### SUPPLIED ENTRIES
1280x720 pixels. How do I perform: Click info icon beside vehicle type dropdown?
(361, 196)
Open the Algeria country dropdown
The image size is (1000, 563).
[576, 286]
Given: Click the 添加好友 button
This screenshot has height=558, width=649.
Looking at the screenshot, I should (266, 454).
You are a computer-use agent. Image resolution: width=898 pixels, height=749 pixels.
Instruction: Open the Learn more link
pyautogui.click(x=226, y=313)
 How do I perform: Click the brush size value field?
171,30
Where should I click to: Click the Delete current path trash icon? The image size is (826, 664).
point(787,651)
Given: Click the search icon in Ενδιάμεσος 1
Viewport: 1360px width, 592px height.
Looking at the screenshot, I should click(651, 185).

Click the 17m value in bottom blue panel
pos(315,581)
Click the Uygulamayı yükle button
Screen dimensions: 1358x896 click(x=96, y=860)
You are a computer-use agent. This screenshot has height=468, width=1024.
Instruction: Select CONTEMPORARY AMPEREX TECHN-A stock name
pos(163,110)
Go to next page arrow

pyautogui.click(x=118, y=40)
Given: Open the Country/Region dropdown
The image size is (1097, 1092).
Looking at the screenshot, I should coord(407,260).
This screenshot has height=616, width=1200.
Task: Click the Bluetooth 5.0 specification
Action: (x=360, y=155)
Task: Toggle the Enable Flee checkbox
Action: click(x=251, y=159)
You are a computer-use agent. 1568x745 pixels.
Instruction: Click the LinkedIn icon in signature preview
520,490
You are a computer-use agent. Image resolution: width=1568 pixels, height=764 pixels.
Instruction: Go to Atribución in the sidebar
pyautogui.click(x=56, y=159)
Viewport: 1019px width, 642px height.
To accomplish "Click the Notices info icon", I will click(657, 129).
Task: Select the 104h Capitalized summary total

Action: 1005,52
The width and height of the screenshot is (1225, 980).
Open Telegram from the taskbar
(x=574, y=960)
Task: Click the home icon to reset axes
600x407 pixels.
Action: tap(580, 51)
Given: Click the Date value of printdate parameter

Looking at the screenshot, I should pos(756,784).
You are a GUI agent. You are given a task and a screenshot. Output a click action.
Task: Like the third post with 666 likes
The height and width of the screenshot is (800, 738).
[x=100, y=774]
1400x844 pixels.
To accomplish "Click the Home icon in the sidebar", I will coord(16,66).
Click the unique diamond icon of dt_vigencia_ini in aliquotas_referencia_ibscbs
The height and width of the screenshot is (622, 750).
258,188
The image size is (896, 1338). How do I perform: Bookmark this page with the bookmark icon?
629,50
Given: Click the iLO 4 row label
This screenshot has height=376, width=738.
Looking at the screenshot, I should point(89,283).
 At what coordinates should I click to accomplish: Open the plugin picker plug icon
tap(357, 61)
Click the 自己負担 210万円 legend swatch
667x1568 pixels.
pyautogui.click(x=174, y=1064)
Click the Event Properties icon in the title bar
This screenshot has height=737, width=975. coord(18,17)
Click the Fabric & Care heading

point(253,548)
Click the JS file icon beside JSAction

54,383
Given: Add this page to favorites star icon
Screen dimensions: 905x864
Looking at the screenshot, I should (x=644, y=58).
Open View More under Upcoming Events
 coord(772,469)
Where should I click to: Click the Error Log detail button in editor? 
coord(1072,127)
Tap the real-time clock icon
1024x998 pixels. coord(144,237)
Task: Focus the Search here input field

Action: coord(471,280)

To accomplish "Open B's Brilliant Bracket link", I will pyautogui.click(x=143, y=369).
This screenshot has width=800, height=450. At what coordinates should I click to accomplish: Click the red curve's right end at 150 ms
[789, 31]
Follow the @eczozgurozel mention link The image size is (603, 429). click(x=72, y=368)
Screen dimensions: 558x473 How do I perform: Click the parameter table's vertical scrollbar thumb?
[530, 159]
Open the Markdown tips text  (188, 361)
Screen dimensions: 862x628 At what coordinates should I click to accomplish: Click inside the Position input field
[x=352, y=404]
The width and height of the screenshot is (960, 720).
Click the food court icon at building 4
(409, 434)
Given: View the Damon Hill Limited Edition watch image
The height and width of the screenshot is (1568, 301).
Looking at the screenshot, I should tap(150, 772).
######
- WHAT THIS TASK INVOLVES
Please copy every line of the records above in which "computer" appears.

- EXERCISE ANSWER
You are a computer-use agent. Image resolution: width=898 pixels, height=749 pixels.
You are a computer-use agent. This screenshot has height=468, width=1024.
You are a computer-use agent. 1568x745 pixels.
You are a computer-use agent. Image resolution: width=1568 pixels, height=764 pixels.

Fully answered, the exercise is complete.